▶ _TO DO_
a: Answer these questions from the article on viral car cleaning hacks:
(i) Which company's car insurance comparison experts highlighted household items motorists should avoid using on their vehicles?
(ii) Which three household essentials does the article name as examples praised by social media users?
(iii) Who is the CEO of that company?
b: Quote the stretch of the article on viral car cleaning hacks from "Greg Wilson, CEO" through "to your vehicle.", word for word.

▶ _PASSAGE TO READ_
⟨
Viral cleaning hacks that could ruin your car
Motorists are being warned of viral cleaning hacks which could cause damage to their cars.
Car insurance comparison experts at Quotezone.co.uk have highlighted the seven household items motorists should avoid using on their vehicles.
With cost-of-living challenges and soaring fuel prices, a growing number of car owners are turning to Tiktok for cheap car maintenance solutions.
There are many DIY car cleaning videos on social media platforms offering quick and cost-effective hacks for getting rid of tricky stains and dirt.
Baking soda, vinegar and olive oil are a few examples of household essentials that are being praised by social media users as miracle fixes for sprucing up cars.
While these hacks can offer short-term solutions, it’s crucial to think twice before jumping on social media trends that can potentially compromise the health and longevity of the vehicle.
Greg Wilson, CEO of Quotezone.co.uk said: “While the viral car cleaning hacks may appear tempting for quick fixes, some of them can lead to unwanted consequences, causing lasting damage to your vehicle.
“It’s important to remember that these social media videos are often not made by experts and they may not be aware that their seemingly helpful hacks can cause more harm than good.
“It’s important to prioritise the health and longevity of your car by relying on proven, manufacturer-approved methods and specialist cleaning products.
“By using the correct products you can avoid any additional damages, which could end up costing you less in the long run.”
⟩
▶ _EXTRACTED ENTRIES_
⟨
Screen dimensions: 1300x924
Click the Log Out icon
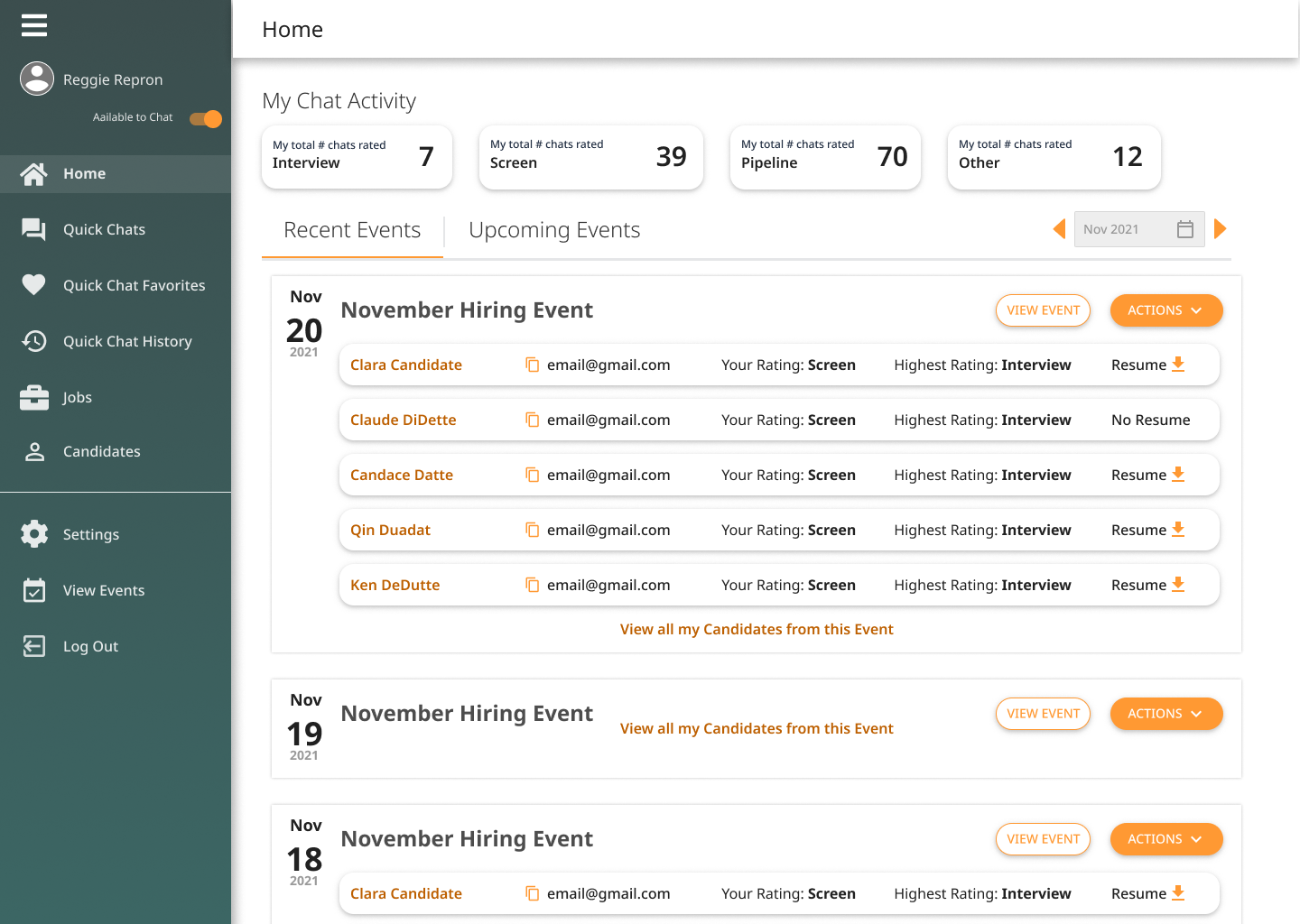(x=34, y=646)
⟩
⟨
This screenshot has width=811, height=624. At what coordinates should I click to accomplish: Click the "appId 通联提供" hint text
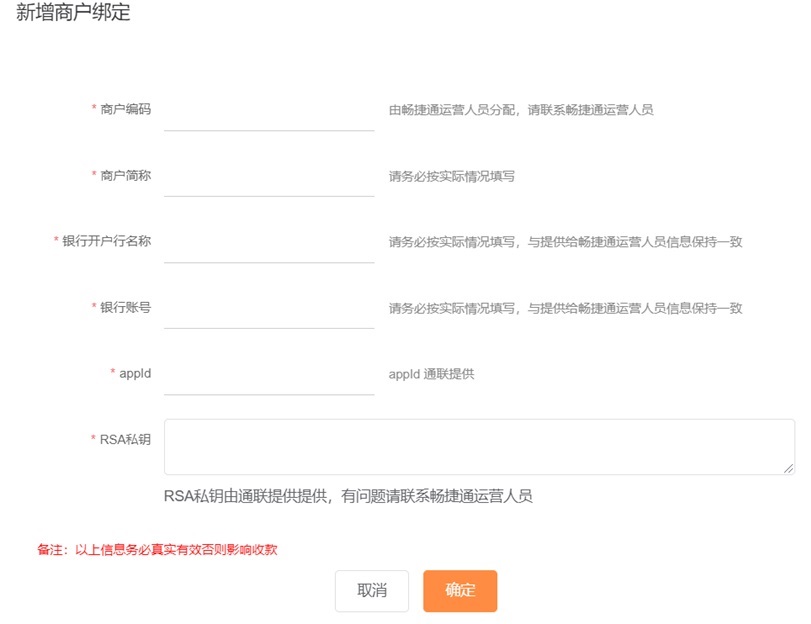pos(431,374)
⟩
▶ _ANSWERS FOR THE EXERCISE_
a:
(i) Quotezone.co.uk
(ii) Baking soda, vinegar and olive oil
(iii) Greg Wilson

b:
Greg Wilson, CEO of Quotezone.co.uk said: “While the viral car cleaning hacks may appear tempting for quick fixes, some of them can lead to unwanted consequences, causing lasting damage to your vehicle.